Bento XVI recordou que o “pai de João, Zacarias — marido de Isabel, parente de Maria — era sacerdote do culto judaico. Ele não acreditou imediatamente no anúncio de uma paternidade já inesperada, e por isso ficou mudo até ao dia da circuncisão do menino, ao qual ele e a esposa deram o nome indicado por Deus, ou seja, João, que significa ‘o Senhor concede graças’”.

“Animado pelo Espírito Santo, Zacarias falou assim da missão do filho: ‘E tu, menino, serás chamado profeta do Altíssimo, porque irás adiante do Senhor a preparar os seus caminhos. Para dar a conhecer ao Seu povo a Sua salvação pela remissão dos pecados’”.

Ele explicou que “tudo isso se manifestou 30 anos depois, quando João começou a batizar no rio Jordão, chamando as pessoas para se preparar, com aquele gesto de penitência, à eminente vinda do Messias, que Deus lhe havia revelado durante sua permanência no deserto da Judeia”.
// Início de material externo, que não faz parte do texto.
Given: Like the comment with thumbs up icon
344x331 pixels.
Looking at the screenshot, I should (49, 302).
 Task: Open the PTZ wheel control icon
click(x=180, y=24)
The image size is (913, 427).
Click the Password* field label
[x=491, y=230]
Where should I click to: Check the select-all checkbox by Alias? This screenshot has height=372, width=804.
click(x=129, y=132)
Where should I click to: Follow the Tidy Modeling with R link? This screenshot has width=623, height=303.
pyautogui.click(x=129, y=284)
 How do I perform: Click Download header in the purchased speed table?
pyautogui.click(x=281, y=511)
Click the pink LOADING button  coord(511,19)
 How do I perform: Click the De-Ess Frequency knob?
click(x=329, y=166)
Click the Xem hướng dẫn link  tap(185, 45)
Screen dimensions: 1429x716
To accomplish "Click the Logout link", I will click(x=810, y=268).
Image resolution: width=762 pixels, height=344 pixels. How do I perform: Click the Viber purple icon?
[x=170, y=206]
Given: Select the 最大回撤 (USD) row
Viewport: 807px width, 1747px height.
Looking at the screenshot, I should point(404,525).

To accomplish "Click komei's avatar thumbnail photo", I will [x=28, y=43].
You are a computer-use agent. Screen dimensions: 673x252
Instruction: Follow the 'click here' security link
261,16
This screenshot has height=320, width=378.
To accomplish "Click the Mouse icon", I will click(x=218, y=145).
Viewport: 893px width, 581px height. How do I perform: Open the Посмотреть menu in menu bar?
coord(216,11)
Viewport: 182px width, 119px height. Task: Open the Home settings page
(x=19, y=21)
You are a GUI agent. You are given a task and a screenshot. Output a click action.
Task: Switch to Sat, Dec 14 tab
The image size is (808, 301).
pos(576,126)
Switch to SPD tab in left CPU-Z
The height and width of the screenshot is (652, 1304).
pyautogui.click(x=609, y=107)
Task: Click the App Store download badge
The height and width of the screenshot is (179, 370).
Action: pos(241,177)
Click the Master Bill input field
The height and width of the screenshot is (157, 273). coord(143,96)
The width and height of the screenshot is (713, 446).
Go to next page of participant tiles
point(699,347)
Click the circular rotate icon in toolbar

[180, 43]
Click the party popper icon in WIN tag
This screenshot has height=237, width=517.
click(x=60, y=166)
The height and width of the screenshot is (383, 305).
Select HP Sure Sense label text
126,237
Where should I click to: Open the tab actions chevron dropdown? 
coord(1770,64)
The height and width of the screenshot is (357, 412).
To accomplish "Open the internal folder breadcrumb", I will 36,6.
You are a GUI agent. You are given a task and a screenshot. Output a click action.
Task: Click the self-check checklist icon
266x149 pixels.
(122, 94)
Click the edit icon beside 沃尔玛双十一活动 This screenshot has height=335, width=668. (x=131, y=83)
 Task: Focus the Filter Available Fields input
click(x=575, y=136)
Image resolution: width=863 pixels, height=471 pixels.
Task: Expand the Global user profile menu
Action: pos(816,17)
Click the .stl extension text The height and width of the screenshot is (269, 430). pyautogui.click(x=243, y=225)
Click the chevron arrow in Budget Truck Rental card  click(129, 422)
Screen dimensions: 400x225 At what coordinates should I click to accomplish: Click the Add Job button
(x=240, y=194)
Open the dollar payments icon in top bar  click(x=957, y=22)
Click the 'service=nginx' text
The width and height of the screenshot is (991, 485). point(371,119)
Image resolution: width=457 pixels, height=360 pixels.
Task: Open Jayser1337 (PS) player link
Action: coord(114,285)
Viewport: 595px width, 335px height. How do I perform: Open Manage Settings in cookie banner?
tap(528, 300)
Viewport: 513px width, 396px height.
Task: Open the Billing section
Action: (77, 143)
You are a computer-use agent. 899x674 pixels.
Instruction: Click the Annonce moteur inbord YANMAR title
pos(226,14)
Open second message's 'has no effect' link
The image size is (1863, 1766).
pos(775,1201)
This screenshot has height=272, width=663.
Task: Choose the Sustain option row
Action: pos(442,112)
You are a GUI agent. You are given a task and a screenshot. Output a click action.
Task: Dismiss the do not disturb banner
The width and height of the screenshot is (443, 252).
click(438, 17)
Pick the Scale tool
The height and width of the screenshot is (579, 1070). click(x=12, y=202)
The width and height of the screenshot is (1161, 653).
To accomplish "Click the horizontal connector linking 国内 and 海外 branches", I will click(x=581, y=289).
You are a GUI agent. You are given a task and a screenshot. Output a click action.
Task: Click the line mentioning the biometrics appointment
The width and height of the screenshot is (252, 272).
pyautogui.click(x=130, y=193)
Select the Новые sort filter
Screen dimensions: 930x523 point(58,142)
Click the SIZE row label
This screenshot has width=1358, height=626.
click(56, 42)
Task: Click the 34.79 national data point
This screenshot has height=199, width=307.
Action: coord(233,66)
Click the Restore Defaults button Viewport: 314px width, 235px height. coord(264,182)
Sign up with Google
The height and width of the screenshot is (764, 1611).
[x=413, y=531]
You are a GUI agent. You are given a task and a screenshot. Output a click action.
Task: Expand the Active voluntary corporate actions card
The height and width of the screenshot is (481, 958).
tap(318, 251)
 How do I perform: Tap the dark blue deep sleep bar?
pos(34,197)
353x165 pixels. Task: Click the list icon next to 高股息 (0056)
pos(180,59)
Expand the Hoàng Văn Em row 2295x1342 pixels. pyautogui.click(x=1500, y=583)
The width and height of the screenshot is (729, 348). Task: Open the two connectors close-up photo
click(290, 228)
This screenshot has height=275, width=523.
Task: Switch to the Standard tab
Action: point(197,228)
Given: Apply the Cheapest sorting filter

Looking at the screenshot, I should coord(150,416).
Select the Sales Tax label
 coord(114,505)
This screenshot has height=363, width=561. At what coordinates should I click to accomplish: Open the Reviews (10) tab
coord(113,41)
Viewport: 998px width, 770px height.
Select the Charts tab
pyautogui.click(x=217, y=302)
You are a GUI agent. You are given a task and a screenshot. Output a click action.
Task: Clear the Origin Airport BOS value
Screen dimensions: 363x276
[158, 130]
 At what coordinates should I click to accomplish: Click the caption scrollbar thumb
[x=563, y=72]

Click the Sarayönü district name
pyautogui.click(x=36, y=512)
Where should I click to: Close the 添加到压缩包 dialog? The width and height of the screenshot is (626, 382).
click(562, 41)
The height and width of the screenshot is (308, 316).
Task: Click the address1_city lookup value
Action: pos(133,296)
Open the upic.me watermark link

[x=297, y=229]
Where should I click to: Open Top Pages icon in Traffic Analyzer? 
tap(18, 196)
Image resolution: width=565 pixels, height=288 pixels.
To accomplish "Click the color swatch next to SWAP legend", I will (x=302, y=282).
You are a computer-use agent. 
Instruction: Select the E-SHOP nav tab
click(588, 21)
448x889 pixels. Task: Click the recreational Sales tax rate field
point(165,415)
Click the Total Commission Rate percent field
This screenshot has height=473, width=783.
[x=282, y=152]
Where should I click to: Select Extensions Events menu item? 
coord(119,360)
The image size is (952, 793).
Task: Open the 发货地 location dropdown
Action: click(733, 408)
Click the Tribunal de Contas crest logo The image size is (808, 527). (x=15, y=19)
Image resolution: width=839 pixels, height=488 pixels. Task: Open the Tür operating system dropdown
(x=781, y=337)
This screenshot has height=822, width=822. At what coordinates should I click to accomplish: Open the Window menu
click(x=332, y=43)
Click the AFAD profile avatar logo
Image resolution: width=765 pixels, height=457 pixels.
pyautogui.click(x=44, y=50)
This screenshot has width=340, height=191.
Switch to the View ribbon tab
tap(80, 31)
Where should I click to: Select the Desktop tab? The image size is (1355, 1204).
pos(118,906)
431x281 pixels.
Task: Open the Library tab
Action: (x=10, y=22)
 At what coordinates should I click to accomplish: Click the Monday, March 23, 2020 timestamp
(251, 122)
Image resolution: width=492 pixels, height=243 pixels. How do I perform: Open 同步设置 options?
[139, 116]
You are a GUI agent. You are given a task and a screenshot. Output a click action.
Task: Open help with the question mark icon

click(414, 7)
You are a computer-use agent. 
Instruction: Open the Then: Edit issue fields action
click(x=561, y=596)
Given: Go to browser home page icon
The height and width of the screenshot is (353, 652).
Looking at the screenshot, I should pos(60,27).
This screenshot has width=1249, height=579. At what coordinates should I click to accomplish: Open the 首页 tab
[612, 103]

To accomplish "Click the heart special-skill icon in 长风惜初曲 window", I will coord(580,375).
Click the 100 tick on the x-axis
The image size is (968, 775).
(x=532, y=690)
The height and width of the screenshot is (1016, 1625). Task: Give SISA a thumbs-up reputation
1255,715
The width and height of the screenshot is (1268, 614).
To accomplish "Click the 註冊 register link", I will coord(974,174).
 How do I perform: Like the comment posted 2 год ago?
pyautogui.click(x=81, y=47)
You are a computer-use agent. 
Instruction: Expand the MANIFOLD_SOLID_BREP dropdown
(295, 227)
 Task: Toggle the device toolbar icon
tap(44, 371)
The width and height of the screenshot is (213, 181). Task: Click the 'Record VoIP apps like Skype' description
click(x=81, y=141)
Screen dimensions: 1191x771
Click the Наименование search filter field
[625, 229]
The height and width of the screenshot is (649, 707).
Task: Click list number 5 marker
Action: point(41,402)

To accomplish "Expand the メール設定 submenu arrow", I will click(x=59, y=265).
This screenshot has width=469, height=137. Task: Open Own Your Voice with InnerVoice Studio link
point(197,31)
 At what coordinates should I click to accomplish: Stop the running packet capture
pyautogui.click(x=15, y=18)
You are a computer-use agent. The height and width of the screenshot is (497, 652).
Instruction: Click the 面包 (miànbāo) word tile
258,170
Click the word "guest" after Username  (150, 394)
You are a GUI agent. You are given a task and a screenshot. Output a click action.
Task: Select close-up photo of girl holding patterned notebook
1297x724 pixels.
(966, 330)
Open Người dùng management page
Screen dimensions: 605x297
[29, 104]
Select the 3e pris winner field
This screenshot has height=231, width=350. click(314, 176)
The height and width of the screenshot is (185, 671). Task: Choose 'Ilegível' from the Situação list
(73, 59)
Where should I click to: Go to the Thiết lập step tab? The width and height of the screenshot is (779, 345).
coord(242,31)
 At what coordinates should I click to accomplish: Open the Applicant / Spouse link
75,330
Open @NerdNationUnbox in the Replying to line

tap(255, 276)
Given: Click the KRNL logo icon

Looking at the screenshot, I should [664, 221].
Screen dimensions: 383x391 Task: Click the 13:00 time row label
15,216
“Quando um dia veio de Nazaré o próprio Jesus para se fazer batizar, João inicialmente recusou-se, mas depois consentiu, e viu o Espírito Santo pairar sobre Jesus e ouviu a voz do Pai celeste que o proclamava seu Filho”.

O Santo Padre explicou que a missão de São João Batista ainda não estava cumprida, porque “pouco tempo mais tarde, foi-lhe pedido que precedesse Jesus também na morte violenta: João foi decapitado na prisão do rei Herodes, e assim deu pleno testemunho do Cordeiro de Deus, que ele foi o primeiro a reconhecer e a indicar publicamente”.

Bento XVI também recordou que “a Virgem Maria ajudou a idosa prima Isabel a levar até ao fim a gravidez de João”. “Ela ajude todos a seguir Jesus, o Cristo, o Filho de Deus, que o Batista anunciou com grande humildade e fervor profético”, disse o então Pontífice.